If farms belonging to educational institutions can be turned into production units that integrate theory and practice under realistic conditions, graduates should be able to, as it were, hit the ground running.
Such graduates, landing on Kurima’s plot, should quickly create impact!
It is no longer acceptable that academic staff at colleges and universities dispense theoretical knowledge devoid of practical experience to students who are expected to raise agricultural productivity and impact the economy!
We strongly advocate availing land to agriculture professors and lecturers to afford them opportunities to gain practical experience that they can use to train their students.
As the saying goes, these tertiary institution teachers cannot give what they do not have (practical knowledge).
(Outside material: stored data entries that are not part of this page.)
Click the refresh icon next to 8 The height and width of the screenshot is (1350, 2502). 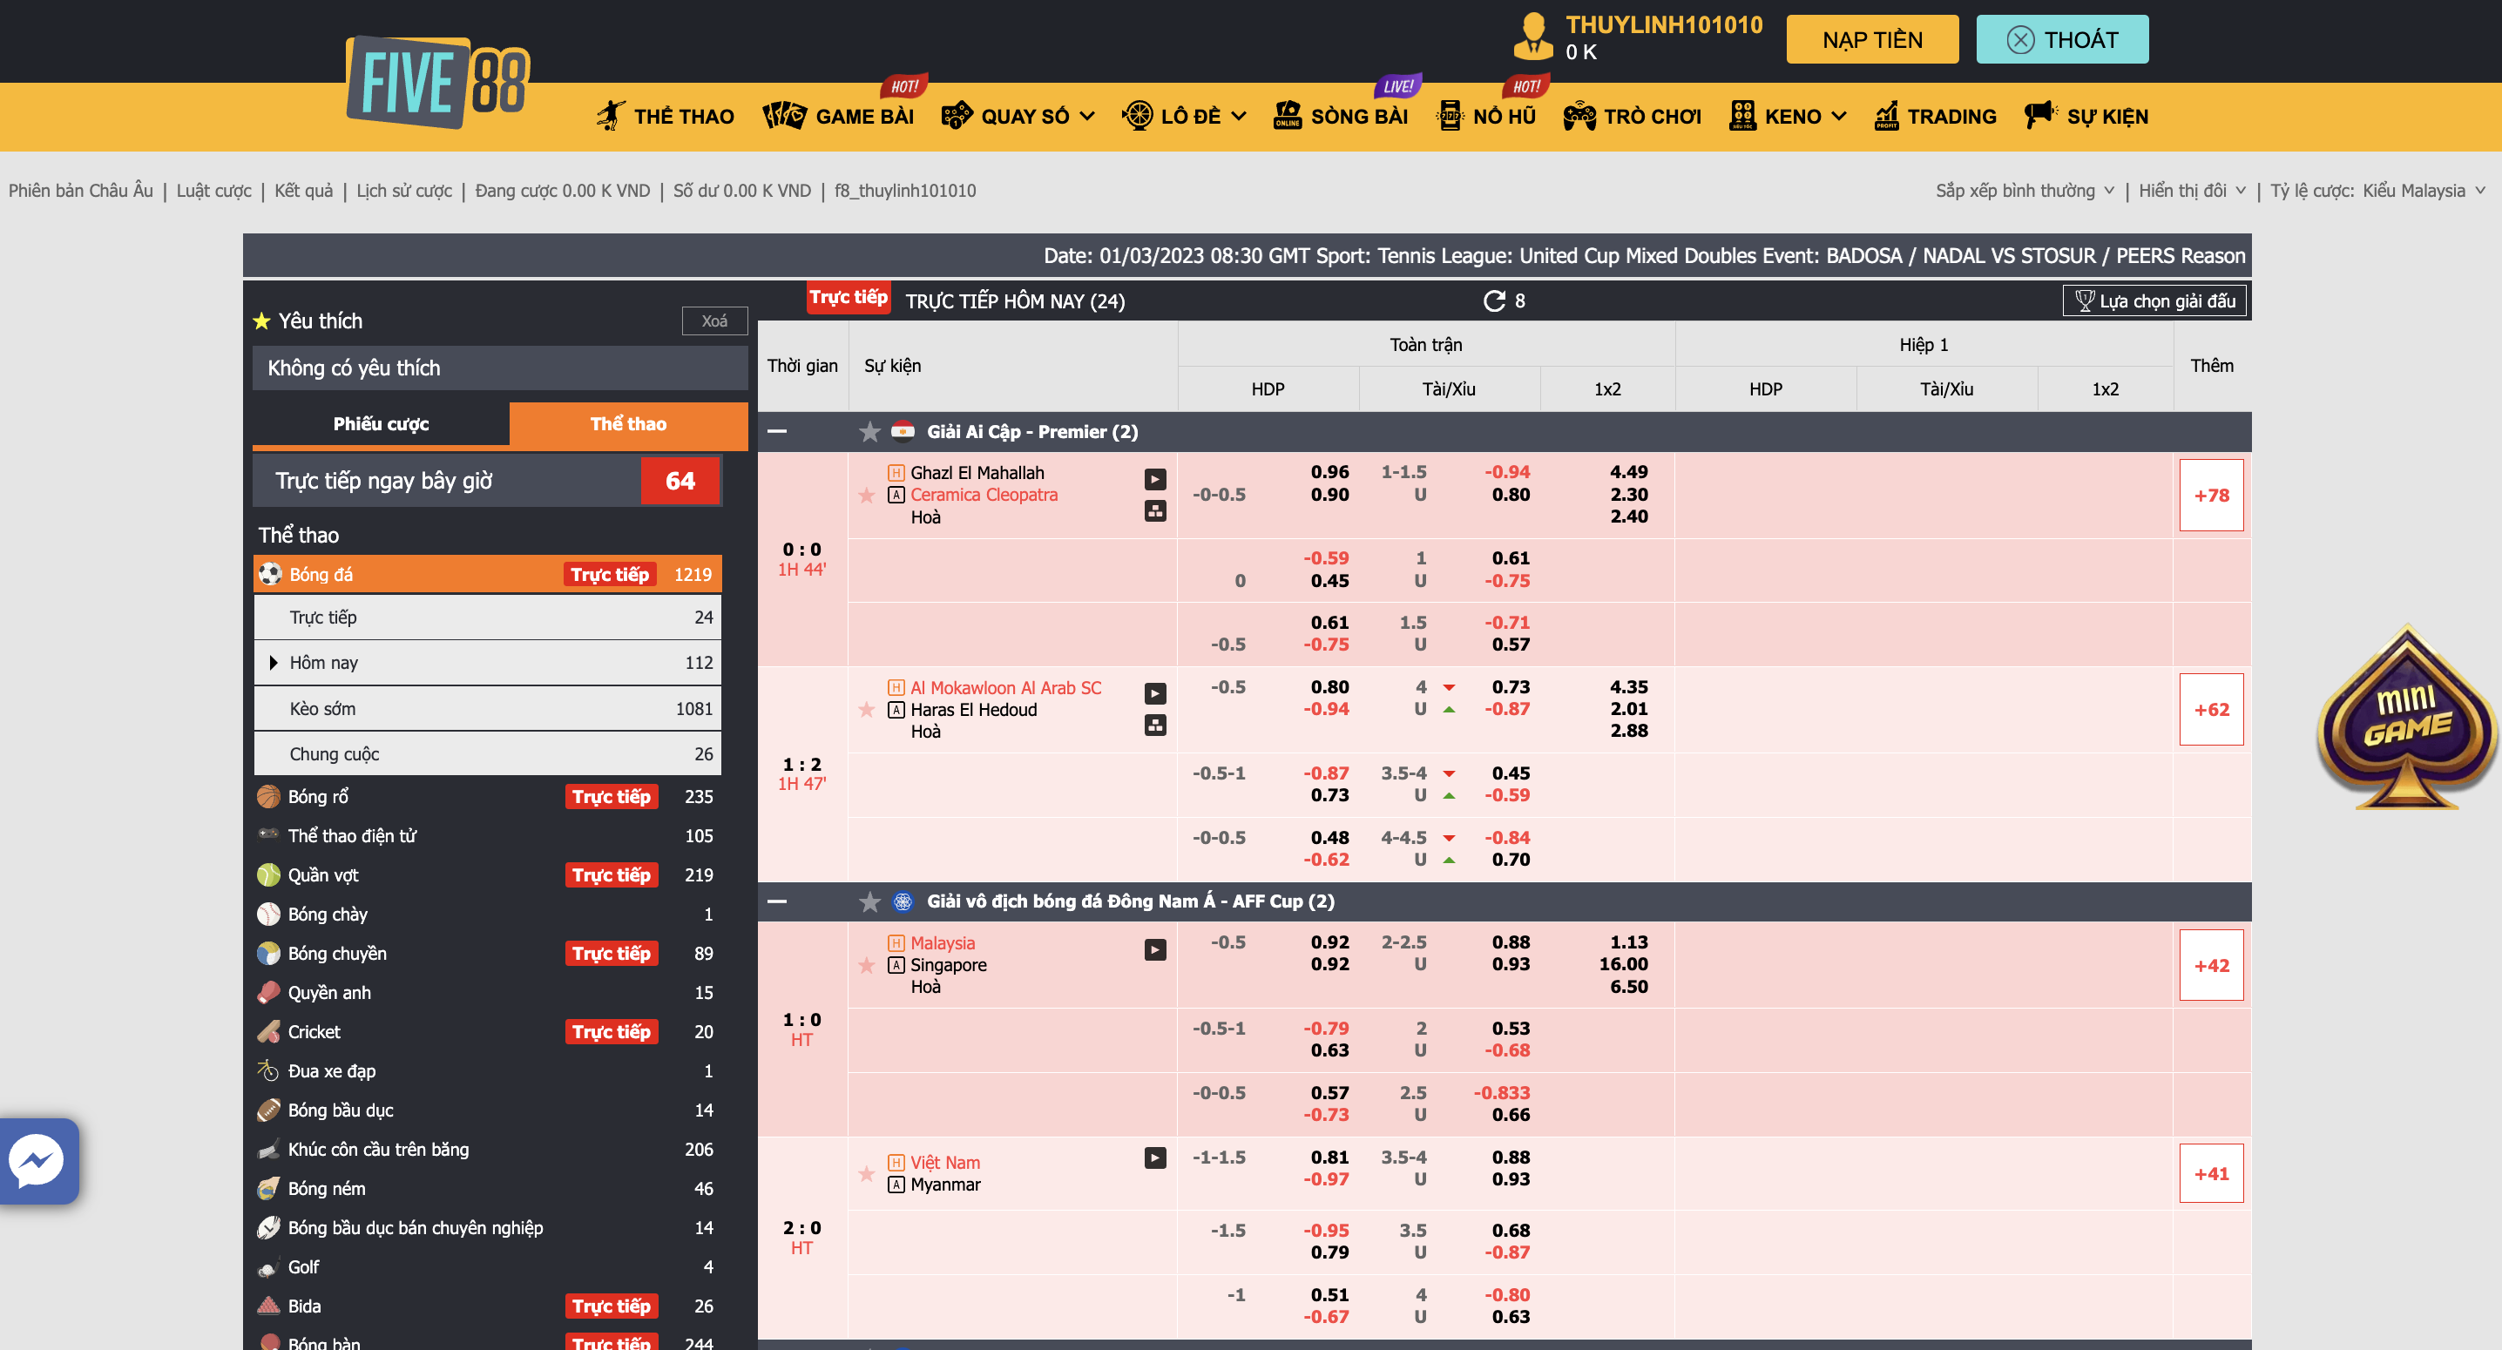click(1494, 301)
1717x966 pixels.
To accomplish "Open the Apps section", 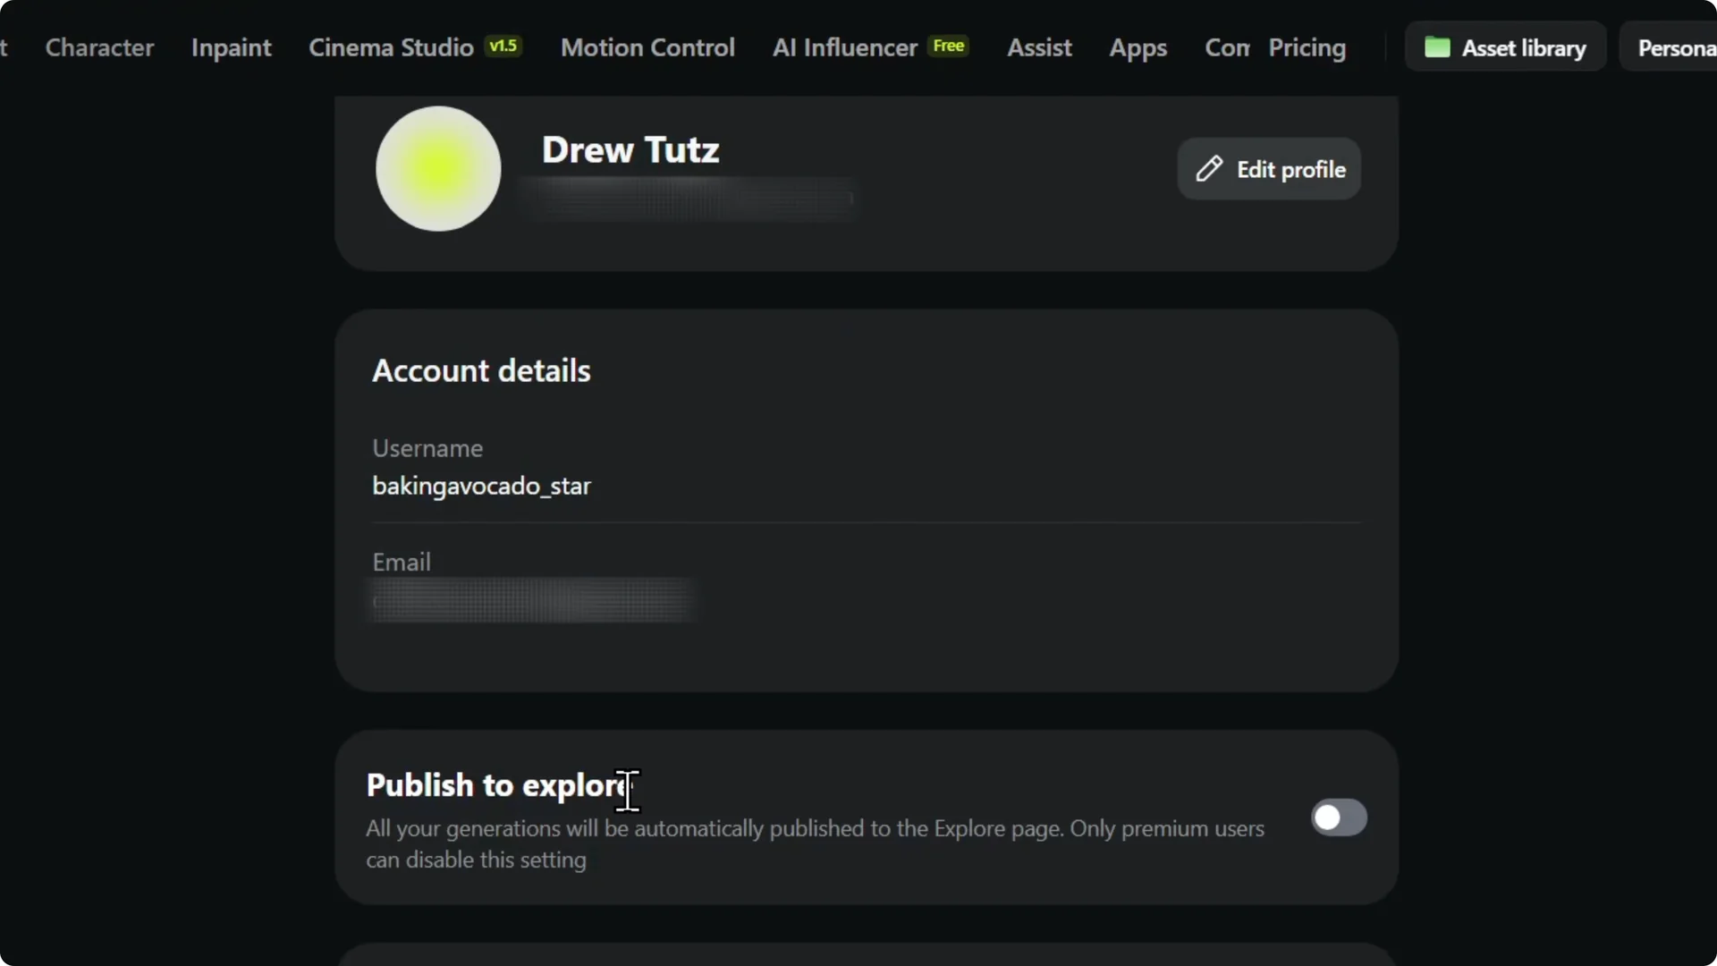I will click(x=1138, y=47).
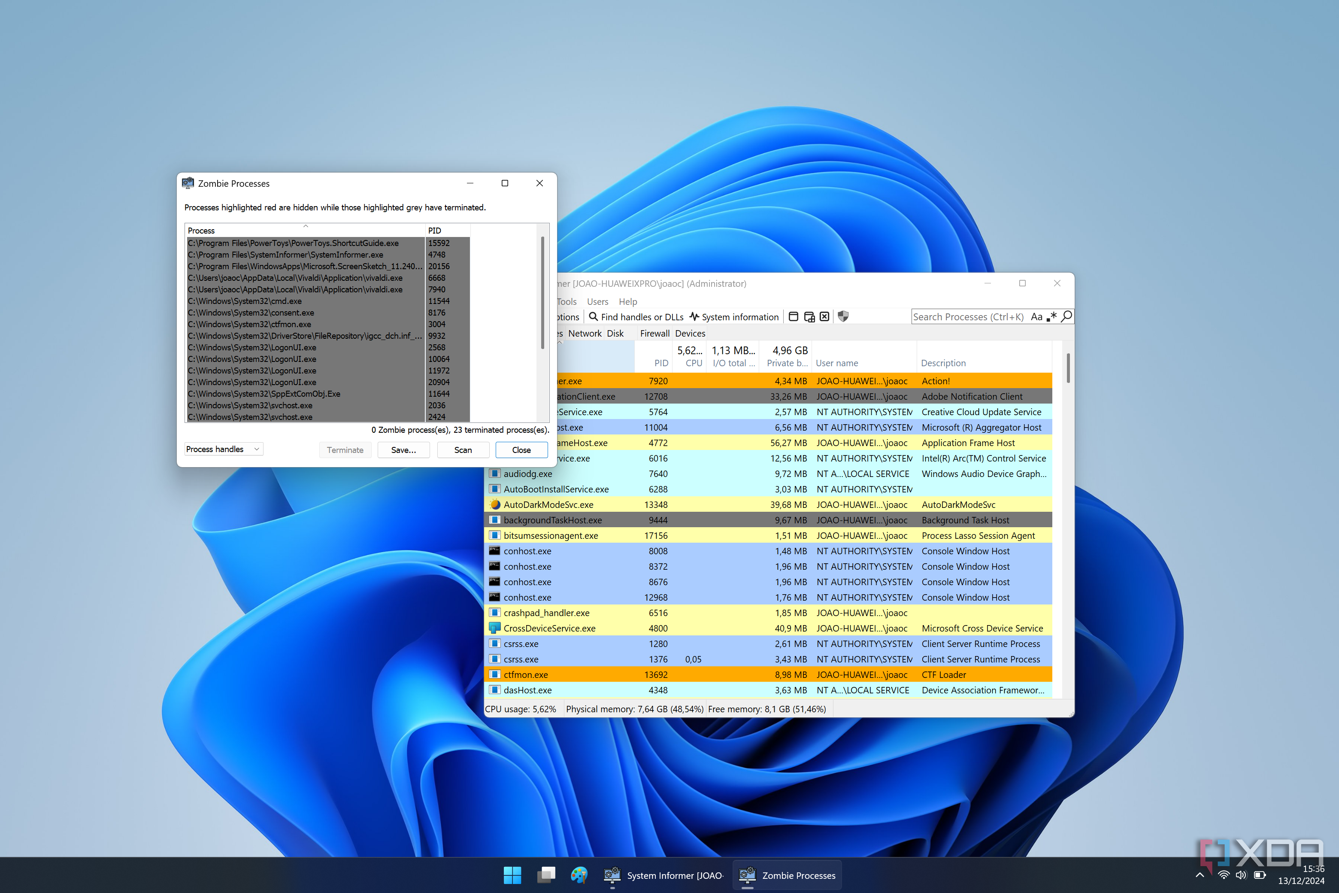This screenshot has height=893, width=1339.
Task: Open System information from the toolbar
Action: (734, 317)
In fact, the details on how to do various land operations are informed by the science of the soil and the crops to be planted.
But, if the learning is all theory, the graduates will be hard put to translate theory into practice.
The class example is that of a first class agricultural science graduate, full of theory, who is tasked to grow a crop of maize.
He opens his notebook and tries to follow all the steps that are clearly outlined.
The first step in growing maize is to plough the land.
This requires a tractor, diesel and a plough.
If he has no knowledge of operating a tractor to plough a field, he must find a driver who knows how to hitch and adjust the plough to till the land.
Diesel must be bought.
If the driver he finds can drive but is unskilled in hitching and ploughing, his project is a dead duck in the water.
And yet, on paper, all steps are so clear.
He is brilliant!
He remembered all the points in the book.
That is why he obtained a first-class pass.
But can he grow maize?
So, the skills of a tractor driver become a limiting factor.
Suppose the driver succeeds to plough, then he must disc the field so that planting can take place; a separate set of skills is required.
When it comes to planting with a planter, another set of skills is required — ability to set the row width, to calibrate the fertiliser delivery system so that it can deliver the recommended amount of fertiliser.
A dish with holes matching seed size must be fitted.
If the holes are too large due to a previous adjustment, a dish with smaller holes must be identified and fitted, otherwise the planter will deliver too-many seeds in a metre row.
If population is too high, plants will grow tall, thin and easily lodge.
Worse still, the seed will be used up over a small area.
Conversely, if the seed holes are too small, they will be closed by larger pips resulting in a patchy crop stand.
In all cases the consequences are low-yields even if adequate fertiliser and rains are available.
My own experience with incorrect seeding rate was when seed to cover 12ha was all used up within seven hectares. Maize variety SC719, which is small-seeded, was planted with large-holed planter dishes that had been used for SC 627 which is relatively large-seeded.
The driver had very limited experience with maize planters and did not know about different seed sizes requiring dishes of different hole size.
The plants were so crowded and, unfortunately, were not thinned, leading to severe yield reduction.
More seed had to be purchased to plant the remaining area thereby further reducing the profitability of the whole enterprise.
The operation described above illustrates the critical importance of operational skills.
While the skills appear simple, the mistakes were very costly.
Where are they training drivers and equipment operators?
If the driver lacks the practical skills to operate the equipment, the whole enterprise collapses even if the manager has got all the manuals describing what to do.
This shows the importance of practical skills development.
Along the crop establishment chain comes application of herbicides.
Hopefully, the manager can read and calculate required dilutions. Sometimes, higher concentrations are applied in the mistaken belief that the higher dosage will quickly control the pest and yet too high a dosage can also affect the crop plants and reduce yields.